Ультрасонографические изменения гиалинового хряща: оценка чувствительности и специфичности на ранней стадии подагрического артрита

2017 
A sonographic sign, such as linear hyperechoic inclusions or uric acid deposits in the hyaline cartilage, has been recently introduced into the system of gout classification criteria. At the same time, the differential diagnostic value of this sign in early gouty arthritis (GA) has not been adequately explored. Objective: to evaluate specificity and sensitivity for detecting linear hyperechoic inclusions in the differential diagnosis of early GA in comparison with the increased level of uric acid, the presence of subcutaneous tophi, and the identification of intraosseous cysts at radiography. Subjects and methods. The investigators analyzed the data of examining 119 patients with arthritis with its symptom duration within 6 months at the stage of differential diagnosis.
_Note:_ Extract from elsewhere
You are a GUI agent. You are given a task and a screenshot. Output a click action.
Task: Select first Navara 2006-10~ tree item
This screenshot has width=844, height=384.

The following diagnoses were further established: GA in 32 patients, osteoarthritis (OA) in 28, rheumatoid arthritis (RA) in 28, and psoriatic arthritis (PsA) in 16. Along with clinical, laboratory, and radiological examinations, all the patients underwent ultrasonography (USG) of inflamed joints with an 18-MHz linear transducer to identify linear hyperechoic inclusions (urate deposits) in the hyaline cartilage. Results and discussion. Joint USG revealed urate deposits in 28 (87.5%) patients with GA, in 3 (10.7%) with OA, and in 1 (6.3%) with PsA. The sensitivity of the other signs of gout in early GA was 21.7% for intraosseous cysts, 25.0% for subcutaneous tophi, and 81.3% for hyperuricemia. The specificity of USG for urate deposits in GA was 94.4% and was comparable with that for the other signs of gout (86.1–98.6%). Conclusion. USG detection of urate deposits in patients with gout is characterized by high sensitivity and specificity for diagnosing GA within the first 6 months after the initial symptoms appear.